▸ **EXERCISE INSTRUCTIONS**
[1] Retype the article on pandemic savings word for word, starting at "As Pandemic Savings" and ending at "Wall Street Journal.".
[2] Using the article on pandemic savings, answer each of the following, marking your answers (a), (b) and (c).
(a) Who said that booming stock markets, home prices and savings are probably leading some people to stay home rather than return to work?
(b) By as much as how much per child was the 2021 child tax credit boosted?
(c) What all-time high did the personal saving rate reach in April 2020?

As Pandemic Savings Dwindle, Will Americans Return to the Workforce?

New York, NY, December 20, 2021-With the great American savings boom coming to an end, will the great American labor shortage now ease? asks the Wall Street Journal.

“Federal Reserve Chairman Jerome Powell said last week that booming stock markets, home prices and savings are probably leading some people to stay home rather than return to work, with perhaps some couples moving from dual- to single-income households. That is consistent with past research showing that willingness to work depends on one’s finances. If so, then the labor force may get a boost as those savings are whittled down.

“After the Covid-19 pandemic hit the U.S. in March 2020, Congress responded with three separate rounds of stimulus checks of as much as $1,200, $600 and $1,400 per person; enhanced jobless benefits of as much as $600 extra per week; and a boost in the 2021 child tax credit by as much as $1,600 per child. The government also suspended monthly student-debt payments for households from March 2020 through early next year.

“The personal saving rate-the share of disposable income households sock away each month, at an annual rate-hit an all-time high of 33.8% in April 2020, up from 8.3% in February 2020, and remained elevated through this summer, Commerce Department data show.

▸ **DATA EXCERPTS**
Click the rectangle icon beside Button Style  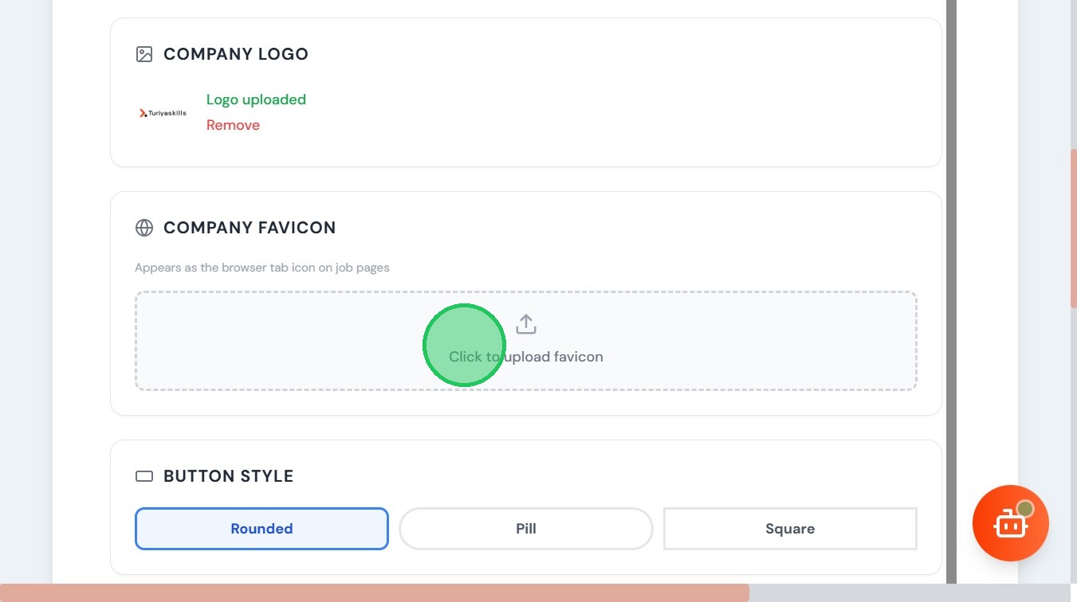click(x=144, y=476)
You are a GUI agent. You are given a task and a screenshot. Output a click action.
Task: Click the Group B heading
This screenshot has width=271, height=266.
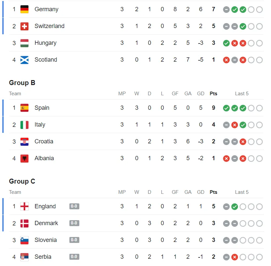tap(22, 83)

* * *

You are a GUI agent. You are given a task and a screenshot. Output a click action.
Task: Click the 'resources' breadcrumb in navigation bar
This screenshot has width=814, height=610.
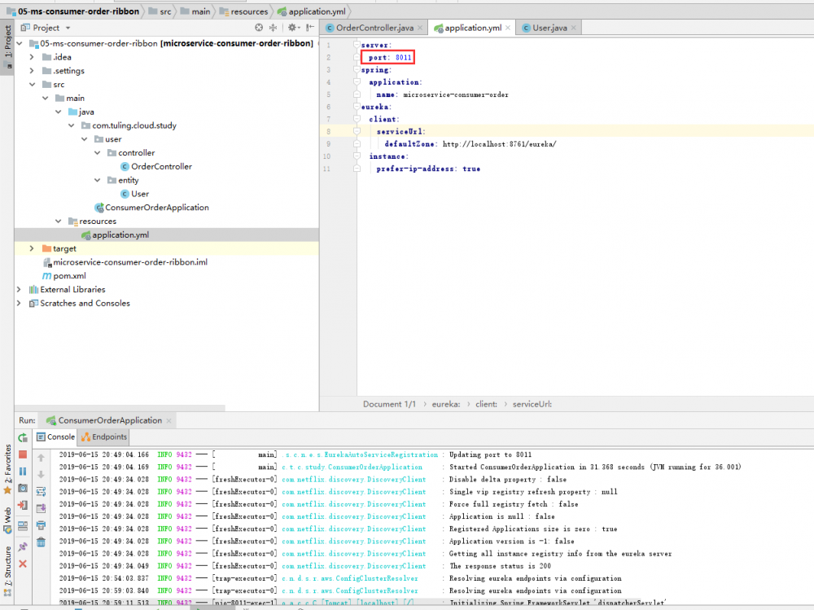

▸ **COMPLETED EXERCISE**
[1]
As Pandemic Savings Dwindle, Will Americans Return to the Workforce?

New York, NY, December 20, 2021-With the great American savings boom coming to an end, will the great American labor shortage now ease? asks the Wall Street Journal.

[2]
(a) Federal Reserve Chairman Jerome Powell
(b) $1,600
(c) 33.8%